2023年12月24日、東京地裁で自治医科大学の卒業生A氏が修学資金約3766万円の一括返還を巡り、大学と愛知県を訴えた第4回口頭弁論が開かれた。A氏は父親の失職、弟の介護、妻の妊娠などの経済的理由から、義務年限中の退職を決意。これに対し大学側は約3766万円の一括返還を要求している。原告側は労働基準法16条違反を主張し、被告側は修学資金と雇用関係の法的区別を主張している。

社会問題として扱われるべきこの事件は、制度の欠陥が浮き彫りにされている。自治医科大学の修学資金制度は、経済的困窮に対する配慮を欠き、医師としての退職自由を著しく制限している。現在の制度は、へき地医療の必要性を背景に始まったものだが、その制度設計は現代の社会状況に適しておらず、改善が求められる。
まず、修学資金の返還条件において、経済的困窮や家庭の事情を考慮に入れる柔軟な制度設計が必要だ。第二に、地方公務員としての制約を持ちながら医療に従事する者が適切な収入を得られるよう、制度の見直しが求められる。さらに、地域医療を支える体制づくりのために現場の経済的余裕を確保し、医師が安心して勤務できる環境を整備すべきだ。
現行制度は、一見すると問題の解決策かもしれないが、深層に目を向けると制度の欠陥が鮮明だ。
永続的な解決には、問題を根本から解決する視点が不可欠である。この判決が制度の見直しを促し、より公正で持続可能な医療制度創出の契機となることを期待したい。
ネットからのコメント
1、入学前に自身がシステムを理解して希望した上で入学したのでは?このような訴訟が罷り通れば自治医の役割はなんだったというのでしょう。入学時に40万円の支度金も支給され勉学、学生生活の準備も整えることが出来たはずです。もう一度自治医受験した時に立ち戻りよく考えたら良いと思います。
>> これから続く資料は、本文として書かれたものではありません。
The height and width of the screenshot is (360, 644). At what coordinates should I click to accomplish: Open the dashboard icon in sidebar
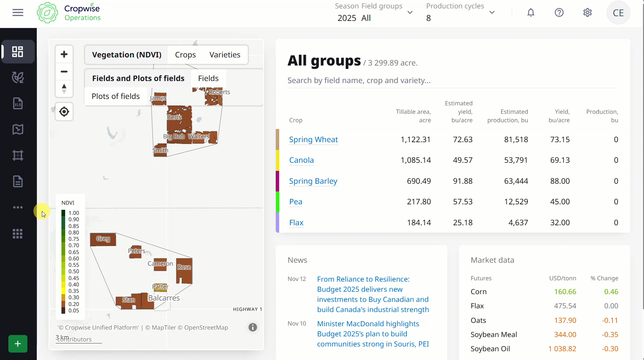[x=18, y=52]
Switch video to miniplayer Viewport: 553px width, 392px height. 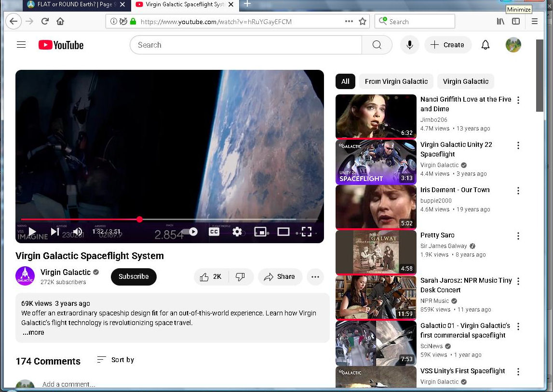pyautogui.click(x=260, y=232)
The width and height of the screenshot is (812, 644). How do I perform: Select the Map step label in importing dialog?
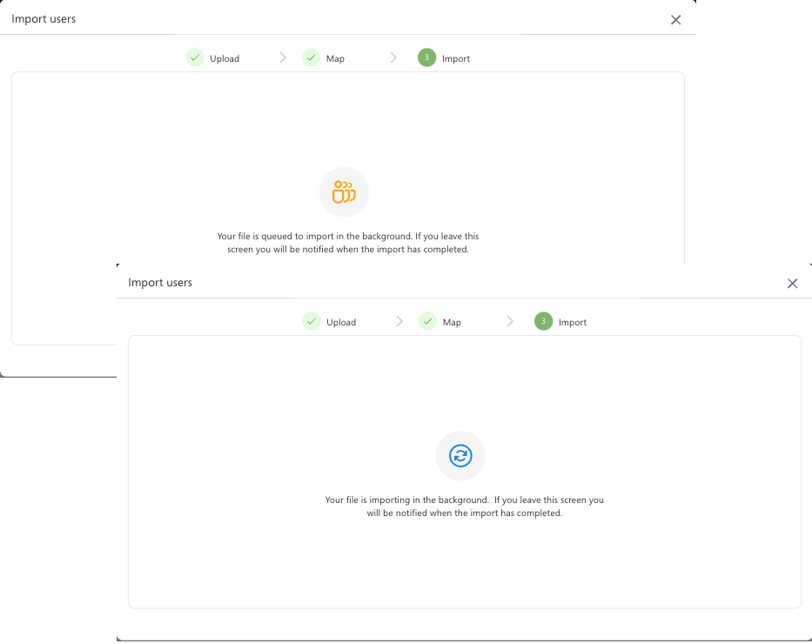pyautogui.click(x=452, y=323)
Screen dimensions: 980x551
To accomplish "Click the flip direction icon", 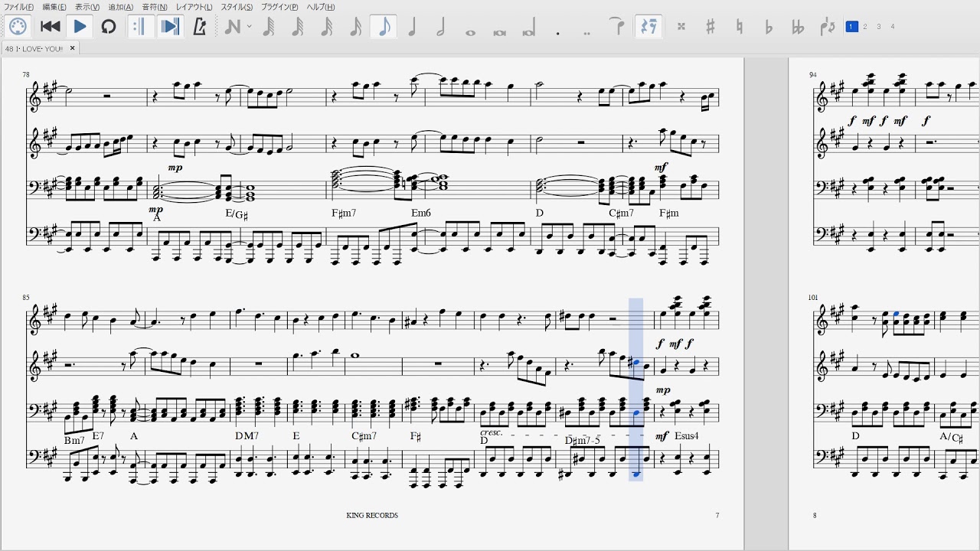I will (827, 27).
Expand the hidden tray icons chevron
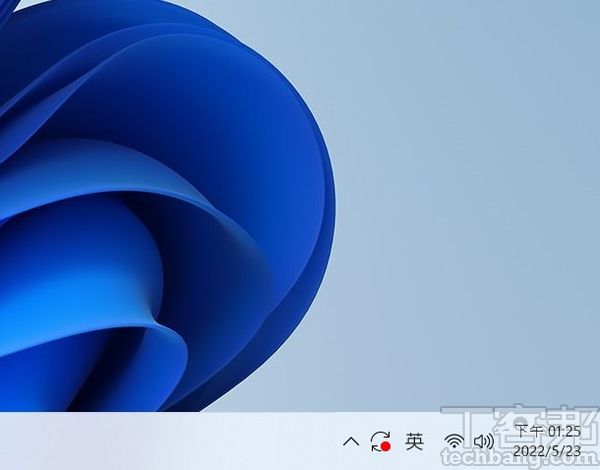Screen dimensions: 600x470 click(x=350, y=441)
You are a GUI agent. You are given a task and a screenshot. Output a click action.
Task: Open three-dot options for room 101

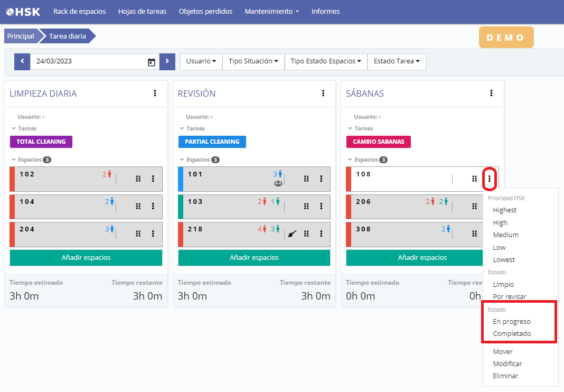click(x=321, y=179)
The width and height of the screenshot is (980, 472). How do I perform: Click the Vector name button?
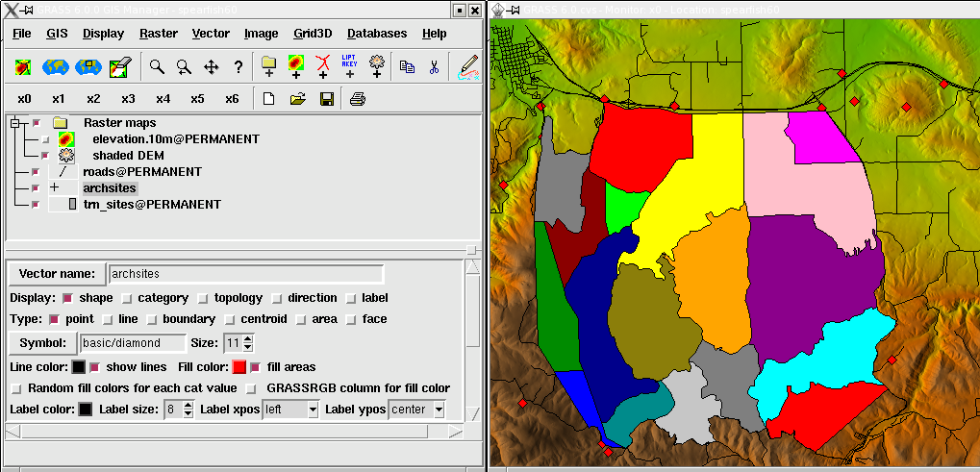[57, 274]
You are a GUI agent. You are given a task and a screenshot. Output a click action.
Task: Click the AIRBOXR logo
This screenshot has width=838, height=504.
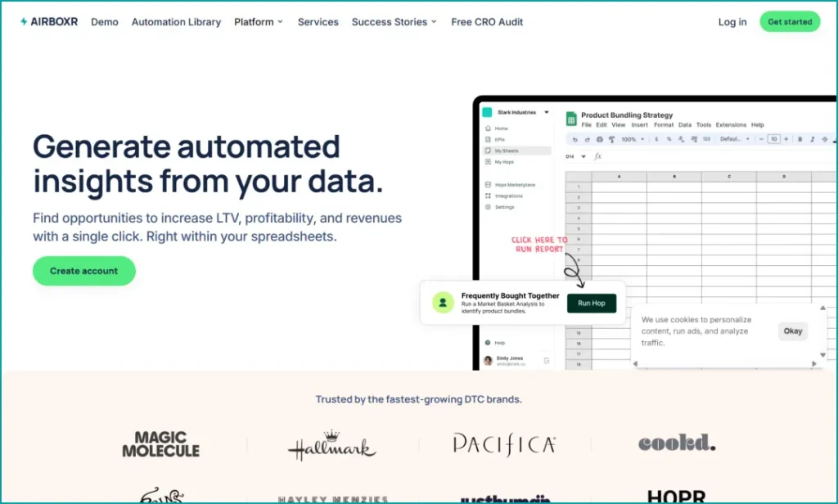click(x=48, y=22)
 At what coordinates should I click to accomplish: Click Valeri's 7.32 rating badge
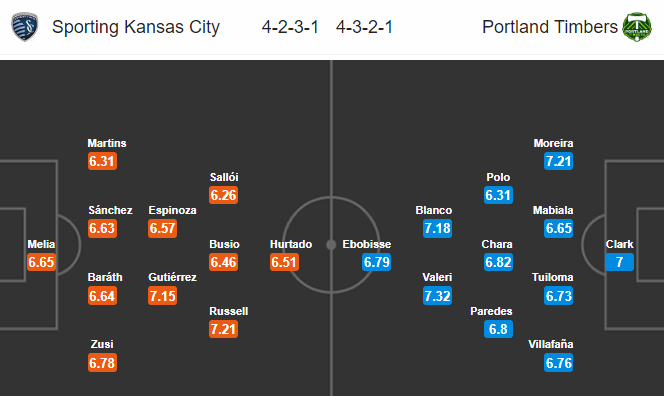click(437, 296)
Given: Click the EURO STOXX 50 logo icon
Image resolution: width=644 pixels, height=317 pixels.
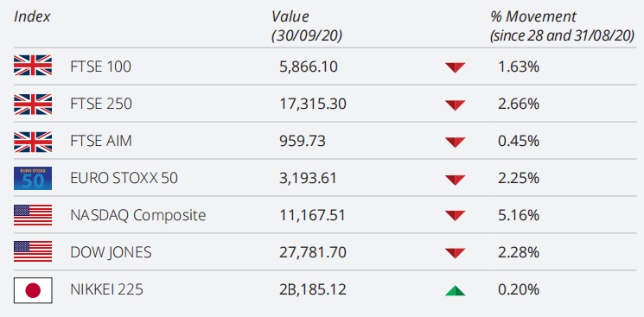Looking at the screenshot, I should coord(33,178).

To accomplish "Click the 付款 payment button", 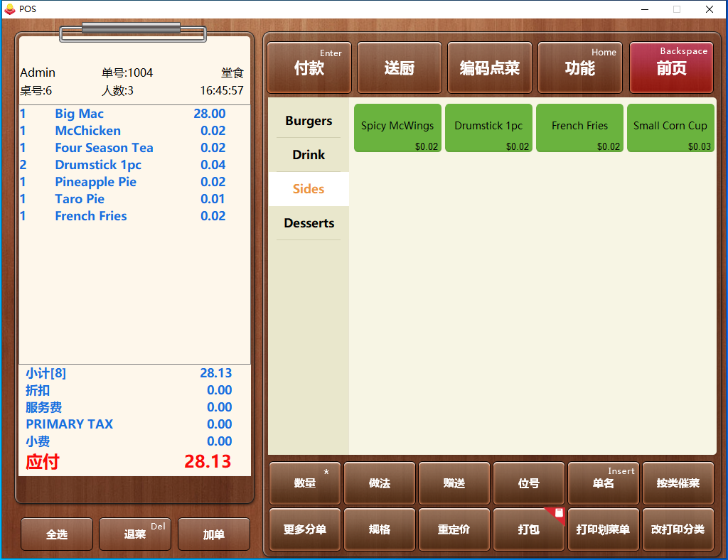I will (x=309, y=68).
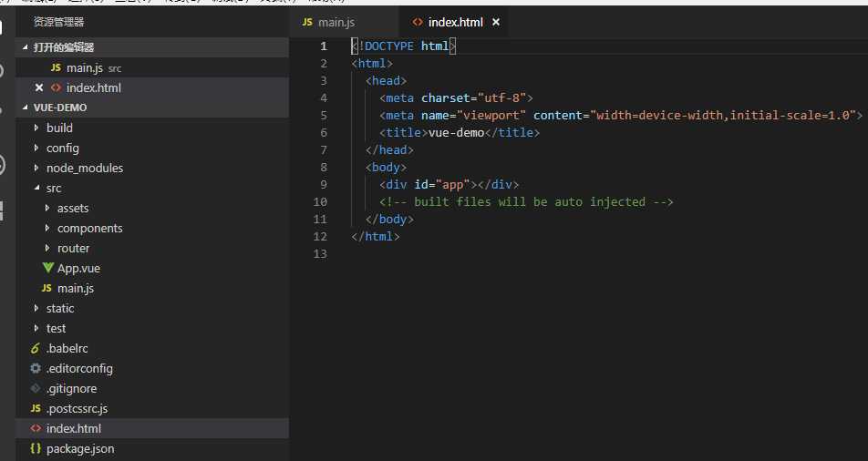Viewport: 868px width, 461px height.
Task: Click the HTML icon of index.html in file tree
Action: pos(36,428)
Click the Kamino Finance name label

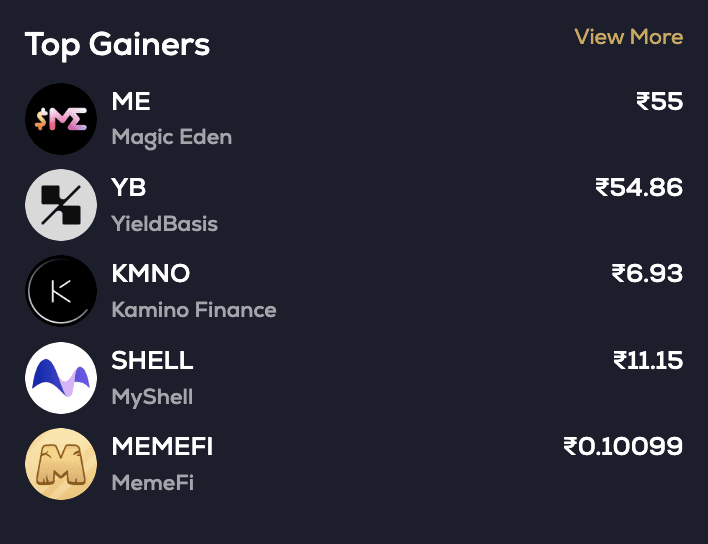point(194,310)
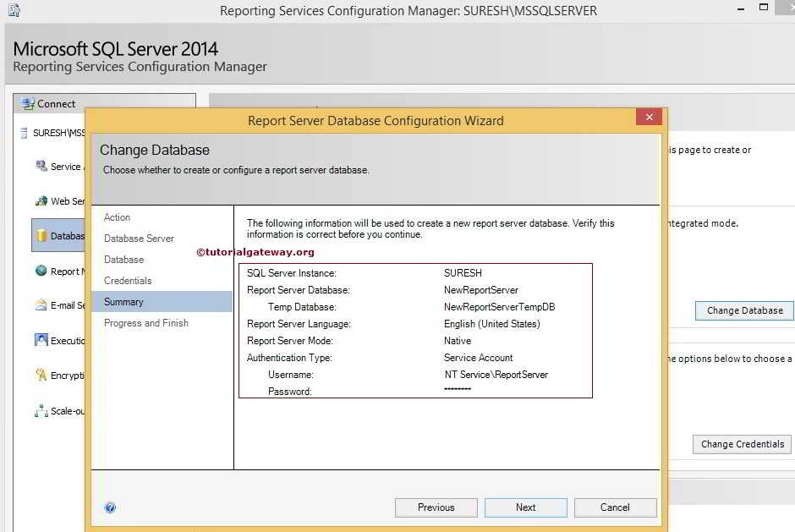
Task: Select the Database configuration page
Action: point(63,235)
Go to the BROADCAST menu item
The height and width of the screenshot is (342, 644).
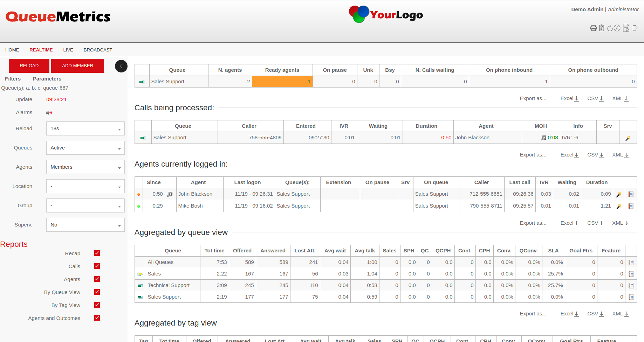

2、僕は私立医学部に合格したが、普通のサラリーマン家庭のため、進学をあきらめた。自治医科大学にいったことで医師免許をとれたわけだから、学費を払わなくてよい代わりに医師免許を返上するなら、認めてあげてもよいだろう。3800万も教育に費やしてくれたから医師免許が得られたのだから。あくまで医師免許返上が条件。いやなら自分で学費が安い国立大医学部に入学しなおしたらよい。根本的に主張が間違っている。自治医科大学はそういう大学だと納得して入る大学。防衛医科大や産業医科大もおなじ。
私立医科大なら受かっても、お金がなくて、仕方なく国立他学部に行き医師になれなかった人間からしたら勝手な言い分でしかない。腹が立つ。銀行から借金して返したらよい。医師なら貸してくれる。
3、防衛大学の「任官拒否」に似ていますね。各都道府県の「税金」が投入されています。「いつか戻って、へき地医療に従事してくれる」から税金を出しているのに、それを「悪魔のような制度」というは納税者に失礼でしょう。この大学を志望している人達は「高校生らしからぬ高い志」を持っていて、驚いたことがあります。事情はあるにせよ、その人達にも失礼でしょう。「ごね得」が許されれば、自治医科大の存在意義が無くなると思います。
4、日本一の学費がかかる私立医大卒業の医師です。残酷ながら同級生は県からの奨学金を貰いながら学業に励んでいましたが留年と同時に支給が止まり自主退学となりました。また学費負担者の親が急逝し学費が払えず自主退学した後輩もいました。それぞれの特性とリスクを判断して進学する大学を決めることは必要と考えます。